長い旅を経てつながるもの 〜 人間分子の関係、あみ目の法則

こんにちは。プロボノのかなです。

私は先日、話題の本「君たちはどう生きるか」を読みました。主人公は中学二年生のコペルくん。物語は、コペルくんと彼の叔父さんがやりとりするノートに基づきながら進んでいきます。コペルくんはそのノートに、様々な悩みや発見を書き記します。その中で、私の頭の中に強く残る発見がひとつありました。それはコペルくんが「人間分子の関係、あみ目の法則」と名づけたものです。人間分子はみんな、見たことも会ったこともない大勢の人と、知らないうちにあみのようにつながっている、という発見です。

s

コペルくんは、赤んぼうのときに毎日飲んでいた“粉ミルク”のことを考えていたとき、この発見をしました。それは、オーストラリアから輸入したラクトーゲンという粉ミルクでした。オーストラリアの牛から自分の口に粉ミルクが入るまで、とてもとても長いリレーをしてきて、牛を育てる人、粉ミルクを作る人、それを運ぶ人、倉庫の人、広告をする人、それを売る薬屋の人など、たくさんの人が自分につながっているんだという気づきでした。
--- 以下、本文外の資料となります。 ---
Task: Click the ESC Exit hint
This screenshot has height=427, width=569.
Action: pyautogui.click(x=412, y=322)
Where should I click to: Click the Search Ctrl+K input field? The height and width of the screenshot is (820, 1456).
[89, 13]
これを読んで私は、andu ametの製品のことを考えました。これまで、エチオピアの職人さんたちが関わっていることは想像していましたが、さらにその前、エチオピアの大地で育つ羊やそれを育てたり食べたりする人のこと、革はもちろんミシンや糸ができるまで、それらが工房に運ばれるまでのこと、また、製品が完成した後のこと、運ぶ車のドライバー、空港の職員、日本に来てから売るまでに関わるスタッフ、広告写真のモデルさん、カメラマンなど、コペルくんが言うようにまるできりがないほどたくさんの人間が出てきました。

何年もプロボノとしてandu ametに関わってきたにも関わらず、これまでそのことに気がつかなかった自分を恥ずかしく思うと同時に、嬉しくもありました。andu ametの製品を通じて想像しきれないほどたくさんの人と、エチオピアや日本、そしておそらくそれ以外のたくさんの国とも、知らず知らずのうちにつながることができたからです。
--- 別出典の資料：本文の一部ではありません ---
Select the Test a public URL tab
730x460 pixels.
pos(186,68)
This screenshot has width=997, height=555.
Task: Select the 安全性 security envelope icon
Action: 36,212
そこからさらに、以前メキシコの旅先から日本にいる友人宛に絵ハガキを送ったときのことを思い出しました。それは送ってから約一ヶ月経って、友人の元に届きました。私が日本に帰国してからしばらく経っていたので、やっと届いたか、遅かったなと少しがっかりした気持ちでいました。
けれど絵ハガキを受け取った友人は、とても素敵な言葉を残してくれました。私がメキシコで絵ハガキを出してから自分の手に渡るまで、この絵ハガキはどのような旅をしてきたのだろう、約一ヶ月の間どのような人の手から手に渡り、どのような景色を見てきたのだろう、それを想像するだけでもワクワクする、と。
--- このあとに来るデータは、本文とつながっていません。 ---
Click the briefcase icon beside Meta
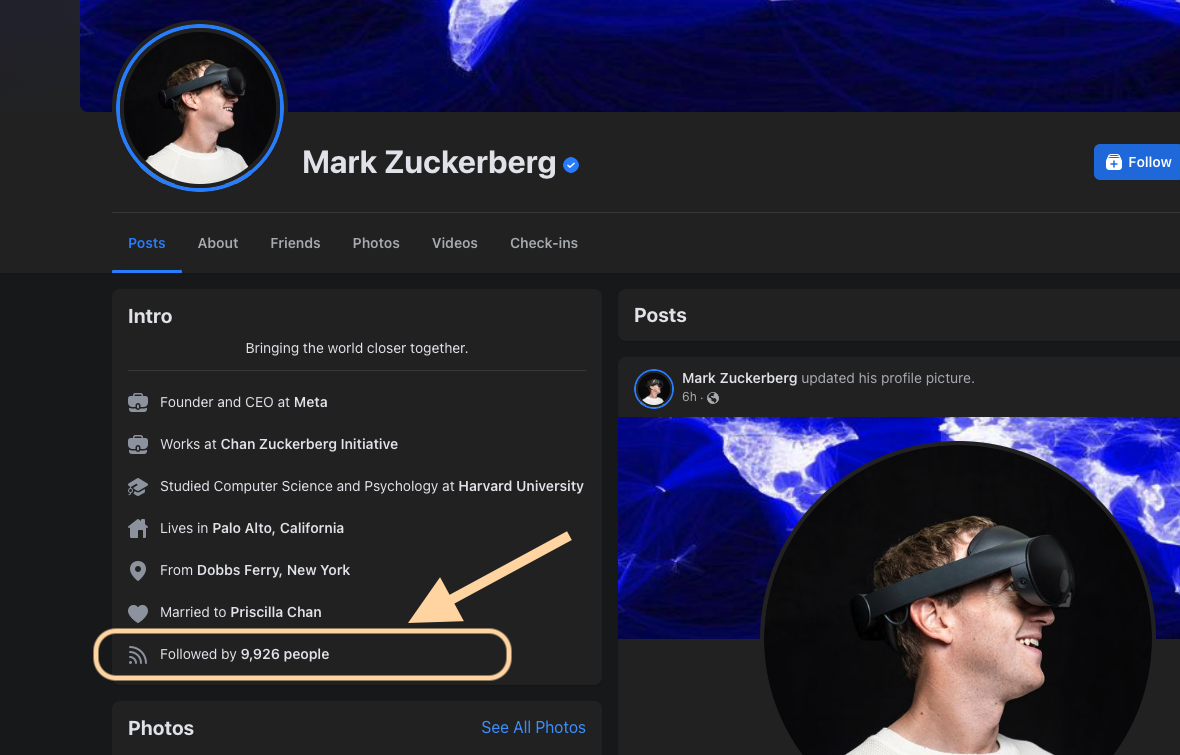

私たちの身の回りにあるもの全てが様々な旅をしていて、私たちと一緒になってからもその旅は続き、私たちは顔も知らないたくさんの人とつながっている。そのことに改めて気づいてから、バッグひとつ、お財布ひとつ手にするたびに、ワクワクするようになりました。

皆様もよかったら、身の回りのものの様々な旅や、それを通じて網目のようにつながっている人たちのことを想像してみて下さい。いつか皆様の旅についても教えていただくことができたら、とても嬉しいです。